WORK TO COMPLETE: Your job is to reproduce all of the data exactly.

Saved entries
[Start of Attachment]

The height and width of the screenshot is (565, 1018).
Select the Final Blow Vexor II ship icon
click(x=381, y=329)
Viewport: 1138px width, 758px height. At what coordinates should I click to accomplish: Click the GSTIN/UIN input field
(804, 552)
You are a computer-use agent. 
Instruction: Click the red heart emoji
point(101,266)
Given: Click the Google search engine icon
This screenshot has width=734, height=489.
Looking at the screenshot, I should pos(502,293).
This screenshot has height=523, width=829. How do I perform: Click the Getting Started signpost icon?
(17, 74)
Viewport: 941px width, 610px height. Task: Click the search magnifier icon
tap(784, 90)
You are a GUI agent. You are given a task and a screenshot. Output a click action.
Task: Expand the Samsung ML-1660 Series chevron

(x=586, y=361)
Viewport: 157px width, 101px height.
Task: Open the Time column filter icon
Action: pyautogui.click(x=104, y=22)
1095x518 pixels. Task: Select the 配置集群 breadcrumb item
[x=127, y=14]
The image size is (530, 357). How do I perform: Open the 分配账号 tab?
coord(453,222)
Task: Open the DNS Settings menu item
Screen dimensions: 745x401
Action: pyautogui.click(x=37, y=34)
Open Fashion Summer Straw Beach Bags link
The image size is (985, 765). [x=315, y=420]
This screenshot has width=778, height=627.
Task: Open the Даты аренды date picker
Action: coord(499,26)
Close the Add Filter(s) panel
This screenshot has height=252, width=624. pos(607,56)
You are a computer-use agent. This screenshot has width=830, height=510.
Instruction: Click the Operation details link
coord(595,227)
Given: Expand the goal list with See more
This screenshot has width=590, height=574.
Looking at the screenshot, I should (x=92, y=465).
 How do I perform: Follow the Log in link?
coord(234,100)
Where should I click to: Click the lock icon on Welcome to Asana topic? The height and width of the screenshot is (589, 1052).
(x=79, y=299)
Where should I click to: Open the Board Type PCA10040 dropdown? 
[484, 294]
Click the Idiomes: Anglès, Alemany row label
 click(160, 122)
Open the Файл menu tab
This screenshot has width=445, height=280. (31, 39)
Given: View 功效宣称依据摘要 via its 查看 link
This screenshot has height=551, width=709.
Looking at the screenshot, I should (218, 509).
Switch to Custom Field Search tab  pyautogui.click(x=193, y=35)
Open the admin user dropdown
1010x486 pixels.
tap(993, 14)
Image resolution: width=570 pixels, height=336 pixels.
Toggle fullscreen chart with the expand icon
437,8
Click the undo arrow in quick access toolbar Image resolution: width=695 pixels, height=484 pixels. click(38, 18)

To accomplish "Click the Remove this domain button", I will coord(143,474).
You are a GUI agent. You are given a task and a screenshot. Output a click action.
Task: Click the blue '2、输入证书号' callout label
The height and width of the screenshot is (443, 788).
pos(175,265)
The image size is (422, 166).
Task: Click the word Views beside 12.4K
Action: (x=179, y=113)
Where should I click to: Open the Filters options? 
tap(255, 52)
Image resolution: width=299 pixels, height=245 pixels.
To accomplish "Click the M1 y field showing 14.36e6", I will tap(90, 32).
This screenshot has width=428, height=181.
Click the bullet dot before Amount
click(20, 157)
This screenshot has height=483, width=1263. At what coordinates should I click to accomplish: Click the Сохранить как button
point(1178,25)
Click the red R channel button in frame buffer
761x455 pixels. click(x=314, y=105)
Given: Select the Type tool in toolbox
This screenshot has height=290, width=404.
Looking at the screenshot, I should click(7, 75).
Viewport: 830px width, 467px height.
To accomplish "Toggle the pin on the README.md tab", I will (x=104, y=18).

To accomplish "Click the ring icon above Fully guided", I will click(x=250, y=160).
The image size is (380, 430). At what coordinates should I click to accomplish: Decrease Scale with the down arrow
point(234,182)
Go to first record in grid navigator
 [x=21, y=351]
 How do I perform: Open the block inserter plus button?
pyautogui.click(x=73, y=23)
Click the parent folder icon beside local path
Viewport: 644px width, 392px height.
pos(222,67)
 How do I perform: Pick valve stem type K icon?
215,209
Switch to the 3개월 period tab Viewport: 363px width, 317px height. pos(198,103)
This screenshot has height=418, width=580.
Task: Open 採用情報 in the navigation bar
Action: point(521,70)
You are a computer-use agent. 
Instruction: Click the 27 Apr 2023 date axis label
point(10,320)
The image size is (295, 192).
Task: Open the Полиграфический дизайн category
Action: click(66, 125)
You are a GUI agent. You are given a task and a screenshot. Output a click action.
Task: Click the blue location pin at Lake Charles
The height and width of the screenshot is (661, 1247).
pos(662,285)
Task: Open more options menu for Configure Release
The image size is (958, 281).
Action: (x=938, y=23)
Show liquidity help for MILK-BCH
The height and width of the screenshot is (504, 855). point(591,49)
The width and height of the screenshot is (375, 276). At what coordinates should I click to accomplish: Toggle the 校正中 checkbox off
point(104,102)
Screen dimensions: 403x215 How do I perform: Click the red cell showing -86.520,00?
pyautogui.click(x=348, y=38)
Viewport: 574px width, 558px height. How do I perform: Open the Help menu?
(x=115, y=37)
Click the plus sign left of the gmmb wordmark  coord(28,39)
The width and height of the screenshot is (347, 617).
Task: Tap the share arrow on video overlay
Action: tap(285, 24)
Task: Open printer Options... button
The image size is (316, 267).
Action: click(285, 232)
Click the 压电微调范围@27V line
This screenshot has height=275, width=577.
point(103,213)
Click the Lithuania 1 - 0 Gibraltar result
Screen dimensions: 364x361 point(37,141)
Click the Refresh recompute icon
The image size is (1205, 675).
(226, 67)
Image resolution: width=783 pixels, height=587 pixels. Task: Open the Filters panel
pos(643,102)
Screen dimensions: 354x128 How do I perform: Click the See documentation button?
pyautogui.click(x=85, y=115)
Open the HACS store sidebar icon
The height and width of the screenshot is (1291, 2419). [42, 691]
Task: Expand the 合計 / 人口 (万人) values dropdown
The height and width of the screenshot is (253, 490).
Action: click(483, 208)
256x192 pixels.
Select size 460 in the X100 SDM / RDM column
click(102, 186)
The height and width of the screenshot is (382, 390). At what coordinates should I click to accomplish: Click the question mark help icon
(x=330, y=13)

[End of Attachment]

TASK SOLUTION:
The height and width of the screenshot is (565, 1018).
Select the Final Blow Vexor II ship icon
click(x=381, y=329)
Viewport: 1138px width, 758px height. At what coordinates should I click to accomplish: Click the GSTIN/UIN input field
(804, 552)
You are a computer-use agent. 
Instruction: Click the red heart emoji
point(101,266)
Given: Click the Google search engine icon
This screenshot has width=734, height=489.
Looking at the screenshot, I should pos(502,293).
This screenshot has height=523, width=829. How do I perform: Click the Getting Started signpost icon?
(17, 74)
Viewport: 941px width, 610px height. Task: Click the search magnifier icon
tap(784, 90)
You are a GUI agent. You are given a task and a screenshot. Output a click action.
Task: Expand the Samsung ML-1660 Series chevron

(x=586, y=361)
Viewport: 157px width, 101px height.
Task: Open the Time column filter icon
Action: pyautogui.click(x=104, y=22)
1095x518 pixels. Task: Select the 配置集群 breadcrumb item
[x=127, y=14]
The image size is (530, 357). How do I perform: Open the 分配账号 tab?
coord(453,222)
Task: Open the DNS Settings menu item
Screen dimensions: 745x401
Action: pyautogui.click(x=37, y=34)
Open Fashion Summer Straw Beach Bags link
The image size is (985, 765). [x=315, y=420]
This screenshot has width=778, height=627.
Task: Open the Даты аренды date picker
Action: coord(499,26)
Close the Add Filter(s) panel
This screenshot has height=252, width=624. pos(607,56)
You are a computer-use agent. This screenshot has width=830, height=510.
Instruction: Click the Operation details link
coord(595,227)
Given: Expand the goal list with See more
This screenshot has width=590, height=574.
Looking at the screenshot, I should (x=92, y=465).
 How do I perform: Follow the Log in link?
coord(234,100)
Where should I click to: Click the lock icon on Welcome to Asana topic? The height and width of the screenshot is (589, 1052).
(x=79, y=299)
Where should I click to: Open the Board Type PCA10040 dropdown? 
[484, 294]
Click the Idiomes: Anglès, Alemany row label
 click(160, 122)
Open the Файл menu tab
This screenshot has width=445, height=280. (31, 39)
Given: View 功效宣称依据摘要 via its 查看 link
This screenshot has height=551, width=709.
Looking at the screenshot, I should (218, 509).
Switch to Custom Field Search tab  pyautogui.click(x=193, y=35)
Open the admin user dropdown
1010x486 pixels.
tap(993, 14)
Image resolution: width=570 pixels, height=336 pixels.
Toggle fullscreen chart with the expand icon
437,8
Click the undo arrow in quick access toolbar Image resolution: width=695 pixels, height=484 pixels. click(38, 18)

To accomplish "Click the Remove this domain button", I will coord(143,474).
You are a GUI agent. You are given a task and a screenshot. Output a click action.
Task: Click the blue '2、输入证书号' callout label
The height and width of the screenshot is (443, 788).
pos(175,265)
The image size is (422, 166).
Task: Click the word Views beside 12.4K
Action: (x=179, y=113)
Where should I click to: Open the Filters options? 
tap(255, 52)
Image resolution: width=299 pixels, height=245 pixels.
To accomplish "Click the M1 y field showing 14.36e6", I will tap(90, 32).
This screenshot has width=428, height=181.
Click the bullet dot before Amount
click(20, 157)
This screenshot has height=483, width=1263. At what coordinates should I click to accomplish: Click the Сохранить как button
point(1178,25)
Click the red R channel button in frame buffer
761x455 pixels. click(x=314, y=105)
Given: Select the Type tool in toolbox
This screenshot has height=290, width=404.
Looking at the screenshot, I should click(7, 75).
Viewport: 830px width, 467px height.
To accomplish "Toggle the pin on the README.md tab", I will (x=104, y=18).

To accomplish "Click the ring icon above Fully guided", I will click(x=250, y=160).
The image size is (380, 430). At what coordinates should I click to accomplish: Decrease Scale with the down arrow
point(234,182)
Go to first record in grid navigator
 [x=21, y=351]
 How do I perform: Open the block inserter plus button?
pyautogui.click(x=73, y=23)
Click the parent folder icon beside local path
Viewport: 644px width, 392px height.
pos(222,67)
 How do I perform: Pick valve stem type K icon?
215,209
Switch to the 3개월 period tab Viewport: 363px width, 317px height. pos(198,103)
This screenshot has height=418, width=580.
Task: Open 採用情報 in the navigation bar
Action: point(521,70)
You are a computer-use agent. 
Instruction: Click the 27 Apr 2023 date axis label
point(10,320)
The image size is (295, 192).
Task: Open the Полиграфический дизайн category
Action: click(66, 125)
You are a GUI agent. You are given a task and a screenshot. Output a click action.
Task: Click the blue location pin at Lake Charles
The height and width of the screenshot is (661, 1247).
pos(662,285)
Task: Open more options menu for Configure Release
The image size is (958, 281).
Action: (x=938, y=23)
Show liquidity help for MILK-BCH
The height and width of the screenshot is (504, 855). point(591,49)
The width and height of the screenshot is (375, 276). At what coordinates should I click to accomplish: Toggle the 校正中 checkbox off
point(104,102)
Screen dimensions: 403x215 How do I perform: Click the red cell showing -86.520,00?
pyautogui.click(x=348, y=38)
Viewport: 574px width, 558px height. How do I perform: Open the Help menu?
(x=115, y=37)
Click the plus sign left of the gmmb wordmark  coord(28,39)
The width and height of the screenshot is (347, 617).
Task: Tap the share arrow on video overlay
Action: tap(285, 24)
Task: Open printer Options... button
The image size is (316, 267).
Action: click(285, 232)
Click the 压电微调范围@27V line
This screenshot has height=275, width=577.
point(103,213)
Click the Lithuania 1 - 0 Gibraltar result
Screen dimensions: 364x361 point(37,141)
Click the Refresh recompute icon
The image size is (1205, 675).
(226, 67)
Image resolution: width=783 pixels, height=587 pixels. Task: Open the Filters panel
pos(643,102)
Screen dimensions: 354x128 How do I perform: Click the See documentation button?
pyautogui.click(x=85, y=115)
Open the HACS store sidebar icon
The height and width of the screenshot is (1291, 2419). [42, 691]
Task: Expand the 合計 / 人口 (万人) values dropdown
The height and width of the screenshot is (253, 490).
Action: click(483, 208)
256x192 pixels.
Select size 460 in the X100 SDM / RDM column
click(102, 186)
The height and width of the screenshot is (382, 390). At what coordinates should I click to accomplish: Click the question mark help icon
(x=330, y=13)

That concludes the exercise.